Stated task 1
From the flounder thread, name every poster whose reply to the opening post uses the word "stud."
Stated task 2
Answer these from the flounder thread:
(a) How long was the flounder?
(b) With what did the first poster stick the fish?
(c) Which poster called the fish "a big momma"?
Stated task 3
Retype the flounder thread from "## devildog83 (Apr" down to "the outcast scales.".

# Stud Gulf Flounder (diving)



## devildog83 (Apr 2, 2009)

As usual I went unprepared again but made the best of the situation!
Had a buddy that needed to do a little refresher so we headed out for a great night dive in the bay. Got to see a lot of big fish, and ended up sticking the World record gulf flounder(If I would have used rod-n-reel:furious with my trusty K-bar. It was 25 1/8" and 7.53lbs on the outcast scales.


----------



## doradohunter (Aug 8, 2010)

Holy frickin stud!!!!!!


----------



## still flippen (Oct 6, 2007)

Nice flattie!!:thumbsup::thumbsup:


----------



## overkill (Sep 9, 2010)

NICE fish. Congrats.


----------



## REDFISH101 (Mar 27, 2009)

WOW!!! Thats a stud congrates:thumbup:


----------



## gig head (Apr 26, 2009)

nice stud!!!!!!! love it!!!!


----------



## 85okhai (Mar 15, 2010)

Stud flounder!


----------



## Bromley (Sep 24, 2010)

That's a big momma.


----------



## user6993 (Feb 15, 2009)

Jeremy That's a stud and a half.Next time take a hook with a fishing line and hook him in the mouth.Record or not.CONGRATES:thumbup:Gene


----------

Extracted records
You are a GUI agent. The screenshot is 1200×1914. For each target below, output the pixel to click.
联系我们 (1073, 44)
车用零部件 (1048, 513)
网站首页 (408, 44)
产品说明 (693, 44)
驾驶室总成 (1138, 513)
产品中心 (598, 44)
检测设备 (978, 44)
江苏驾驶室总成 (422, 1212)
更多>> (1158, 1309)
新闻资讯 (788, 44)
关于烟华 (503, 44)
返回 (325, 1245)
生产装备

Task solution 1
doradohunter, REDFISH101, gig head, 85okhai, user6993

Task solution 2
(a) 25 1/8"
(b) A trusty K-bar
(c) Bromley

Task solution 3
## devildog83 (Apr 2, 2009)

As usual I went unprepared again but made the best of the situation!
Had a buddy that needed to do a little refresher so we headed out for a great night dive in the bay. Got to see a lot of big fish, and ended up sticking the World record gulf flounder(If I would have used rod-n-reel:furious with my trusty K-bar. It was 25 1/8" and 7.53lbs on the outcast scales.